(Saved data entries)

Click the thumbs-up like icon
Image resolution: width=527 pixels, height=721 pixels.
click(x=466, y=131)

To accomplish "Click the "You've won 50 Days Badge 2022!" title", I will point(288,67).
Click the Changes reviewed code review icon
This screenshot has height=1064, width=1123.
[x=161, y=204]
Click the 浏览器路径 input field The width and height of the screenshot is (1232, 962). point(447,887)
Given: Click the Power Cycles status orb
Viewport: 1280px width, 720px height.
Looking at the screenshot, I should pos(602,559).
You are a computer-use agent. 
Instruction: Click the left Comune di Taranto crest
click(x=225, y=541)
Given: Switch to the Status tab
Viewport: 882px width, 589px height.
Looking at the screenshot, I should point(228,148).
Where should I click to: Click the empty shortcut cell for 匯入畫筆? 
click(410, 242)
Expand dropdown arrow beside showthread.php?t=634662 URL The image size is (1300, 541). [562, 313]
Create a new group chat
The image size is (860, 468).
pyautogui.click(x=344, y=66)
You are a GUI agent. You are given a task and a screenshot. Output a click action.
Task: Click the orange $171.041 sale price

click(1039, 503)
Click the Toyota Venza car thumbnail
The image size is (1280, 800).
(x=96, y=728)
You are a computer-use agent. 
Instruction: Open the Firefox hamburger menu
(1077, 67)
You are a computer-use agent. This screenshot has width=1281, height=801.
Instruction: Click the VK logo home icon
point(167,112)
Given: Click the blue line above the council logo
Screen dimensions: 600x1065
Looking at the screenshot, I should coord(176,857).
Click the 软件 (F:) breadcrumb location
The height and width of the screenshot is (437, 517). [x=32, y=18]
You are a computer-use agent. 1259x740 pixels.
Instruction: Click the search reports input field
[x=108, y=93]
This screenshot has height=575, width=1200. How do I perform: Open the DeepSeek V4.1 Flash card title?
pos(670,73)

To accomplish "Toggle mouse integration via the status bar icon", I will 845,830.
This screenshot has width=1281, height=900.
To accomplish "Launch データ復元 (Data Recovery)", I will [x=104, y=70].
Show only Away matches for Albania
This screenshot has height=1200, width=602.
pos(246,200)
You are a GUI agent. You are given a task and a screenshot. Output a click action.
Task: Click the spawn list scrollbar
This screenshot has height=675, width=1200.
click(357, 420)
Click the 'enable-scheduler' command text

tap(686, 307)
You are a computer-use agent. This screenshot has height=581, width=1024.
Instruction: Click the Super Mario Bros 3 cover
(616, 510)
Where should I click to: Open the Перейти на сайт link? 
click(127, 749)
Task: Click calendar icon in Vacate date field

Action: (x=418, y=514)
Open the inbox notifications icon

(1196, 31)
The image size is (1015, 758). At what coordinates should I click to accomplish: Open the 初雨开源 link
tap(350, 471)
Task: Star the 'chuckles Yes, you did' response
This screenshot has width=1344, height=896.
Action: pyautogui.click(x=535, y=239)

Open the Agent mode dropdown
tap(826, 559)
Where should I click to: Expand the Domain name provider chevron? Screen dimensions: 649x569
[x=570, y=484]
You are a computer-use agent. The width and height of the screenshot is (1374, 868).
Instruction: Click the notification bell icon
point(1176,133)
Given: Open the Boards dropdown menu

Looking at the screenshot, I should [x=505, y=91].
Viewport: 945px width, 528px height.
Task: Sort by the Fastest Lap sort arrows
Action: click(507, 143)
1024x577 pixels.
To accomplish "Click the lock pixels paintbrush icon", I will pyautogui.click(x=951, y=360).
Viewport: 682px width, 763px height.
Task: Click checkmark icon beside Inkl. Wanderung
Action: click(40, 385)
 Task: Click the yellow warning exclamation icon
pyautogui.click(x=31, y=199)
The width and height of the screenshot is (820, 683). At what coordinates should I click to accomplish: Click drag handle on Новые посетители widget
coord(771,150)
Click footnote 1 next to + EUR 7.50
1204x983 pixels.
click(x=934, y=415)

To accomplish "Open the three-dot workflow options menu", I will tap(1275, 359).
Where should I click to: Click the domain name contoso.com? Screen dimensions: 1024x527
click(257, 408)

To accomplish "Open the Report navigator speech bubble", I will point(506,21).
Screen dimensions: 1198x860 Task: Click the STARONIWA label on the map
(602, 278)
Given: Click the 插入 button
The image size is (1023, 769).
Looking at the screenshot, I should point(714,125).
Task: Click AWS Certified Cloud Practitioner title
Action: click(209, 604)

— What you need to do —
Say how many lines of the entries hold the string "computer". Nothing but the number should be given.

— Exercise answer —
6